Intelligence artificielle : les data centers suscitent une vive opposition citoyenne aux États-Unis
Ce samedi 18 juillet, une vague de manifestations balayera les États-Unis, visant les centres de données dédiés à l’intelligence artificielle. Initiée par l’organisation conservatrice Humans First, cette mobilisation s’inscrit dans un contexte de méfiance grandissante vis-à-vis de ces infrastructures. À l’origine de cette levée de boucliers nationale, des craintes concernant leur impact sur l’environnement et le cadre de vie. Alors que l’essor de ces centres devient un symbole des bouleversements technologiques, certains projets aussi ambitieux que celui prévu à Saline Township, Michigan, suscitent d’importantes résistances locales, illustrant un phénomène qui transcende les clivages politiques habituels.
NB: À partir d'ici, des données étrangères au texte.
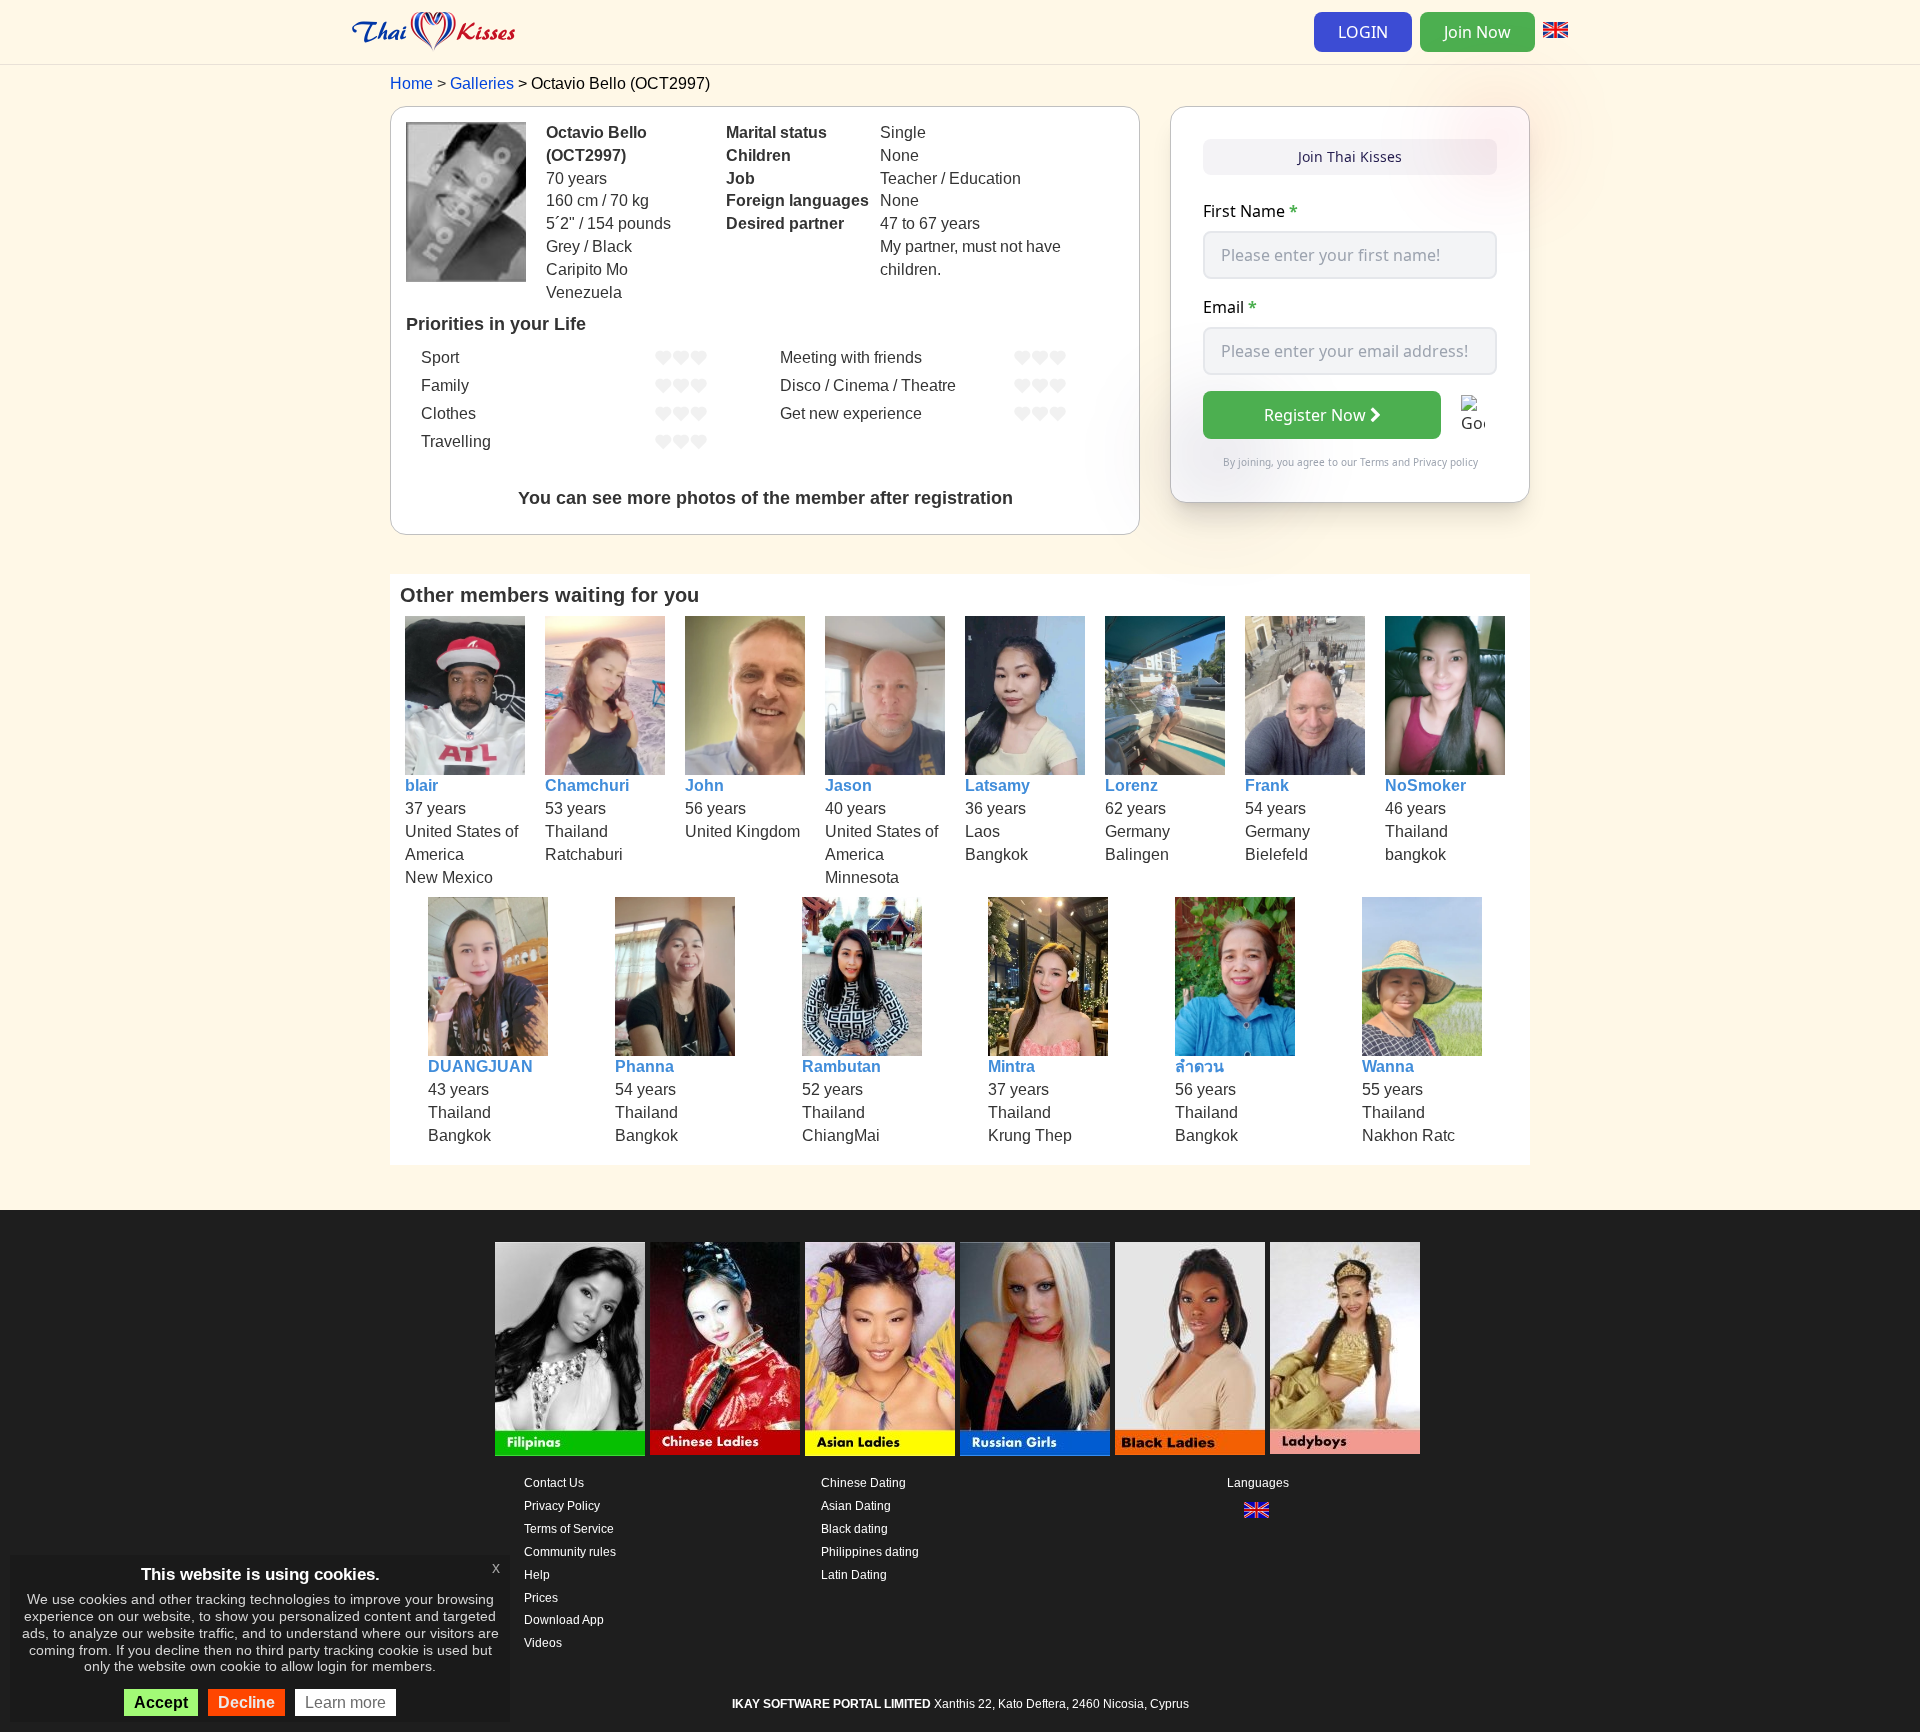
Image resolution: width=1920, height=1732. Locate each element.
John (704, 785)
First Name (1250, 211)
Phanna (644, 1066)
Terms (1374, 462)
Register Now (1315, 415)
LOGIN (1363, 32)
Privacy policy (1445, 462)
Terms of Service (569, 1529)
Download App (564, 1620)
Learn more (345, 1702)
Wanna (1388, 1066)
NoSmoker (1425, 785)
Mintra (1011, 1066)
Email (1230, 307)
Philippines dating (870, 1552)
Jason (848, 785)
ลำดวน (1199, 1066)
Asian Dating (856, 1506)
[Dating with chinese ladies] (725, 1349)
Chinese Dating (863, 1483)
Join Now (1477, 32)
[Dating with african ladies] (1190, 1349)
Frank (1267, 785)
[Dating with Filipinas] (570, 1349)
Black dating (854, 1529)
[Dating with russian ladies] (1035, 1349)
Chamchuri (587, 785)
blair (421, 785)
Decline (246, 1702)
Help (537, 1575)
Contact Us (554, 1483)
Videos (543, 1643)
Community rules (570, 1552)
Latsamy (997, 785)
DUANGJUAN (480, 1066)
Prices (541, 1598)
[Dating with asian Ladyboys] (1345, 1349)
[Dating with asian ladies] (880, 1349)
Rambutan (841, 1066)
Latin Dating (854, 1575)
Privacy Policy (562, 1506)
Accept (161, 1702)
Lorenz (1131, 785)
Intelligence Artificielle : les Data Centers suscitent une vive opposition citoyenne aux États-Unis
Aux États-Unis, la multiplication des centres de données pour répondre aux besoins croissants de l’intelligence artificielle suscite une opposition fervente de la part d’une partie de la population. Des manifestations organisées dans plusieurs États demandent l’arrêt de ces infrastructures, accusées de dénaturer le paysage, de perturber la qualité de vie et de menacer les ressources naturelles. Cet article explore les causes, l’ampleur et les répercussions de ce mouvement de contestation qui prend une dimension nationale.
Un mouvement de contestation à l’échelle nationale
Le samedi 18 juillet est prévu pour être une journée de mobilisation majeure contre les centres de données dédiés à l’intelligence artificielle aux États-Unis. L’organisation Humans First, à l’origine de cette initiative, a appelé à 120 manifestations à travers 37 États américains. En ciblant des États comme le Texas, la Floride, la Californie et la Géorgie, le mouvement vise à attirer l’attention des élus locaux et fédéraux sur les conséquences de ces infrastructures. Ce qui était autrefois des batailles isolées a désormais pris une dimension nationale, réussissant à transcender les clivages politiques habituels.
Les enjeux environnementaux et sociétaux
Les opposants aux centres de données soulèvent plusieurs problématiques qui vont au-delà des simples considérations environnementales. Ces installations sont souvent perçues comme laides, génératrices de nuisances sonores et perturbatrices des paysages. L’essor rapide de ces centres est également associé aux bouleversements que promet l’intelligence artificielle, ce qui alimente de nombreuses craintes parmi les citoyens. Une enquête a révélé qu’une majorité d’Américains préfèrent vivre près d’une centrale nucléaire plutôt que d’un centre de données.
L’impact sur les projets et les décisions politiques
En conséquence de cette mobilisation croissante, plusieurs projets ont été abandonnés ou mis en suspens. L’État de New York a pris une mesure inédite en suspendant la construction de nouveaux centres de données consommant plus de 50 mégawatts d’électricité pendant une durée d’un an. Cette décision illustre la pression exercée par les citoyens sur les décideurs, poussant ces derniers à reconsidérer l’expansion rapide de ces infrastructures.
Le cas emblématique du Michigan
Le Michigan est un exemple frappant de la montée des tensions autour de ce sujet. Dans la petite commune de Saline Township, un projet gigantesque de 16 milliards de dollars pour un centre de données nommé « The Barn » suscite une vive opposition. Initié par des géants de la technologie tels qu’Oracle et OpenAI, le projet rencontre de plus en plus d’obstacles, les citoyens se mobilisant massivement pour freiner son avancement.
Perspectives de l’industrie des centres de données
Alors que la contestation citoyenne gagne en ampleur et en intensité, les perspectives de croissance de l’industrie des centres de données restent considérables. Malgré l’abandon de projets représentant un total de 42 milliards de dollars d’investissements au premier trimestre 2026, cette industrie est amenée à croître rapidement, avec des investissements mondiaux prévus allant jusqu’à 3 000 milliards de dollars entre 2026 et 2030. Toutefois, l’atteinte de ces objectifs devra inévitablement concilier les attentes économiques avec les préoccupations locales et environnementales.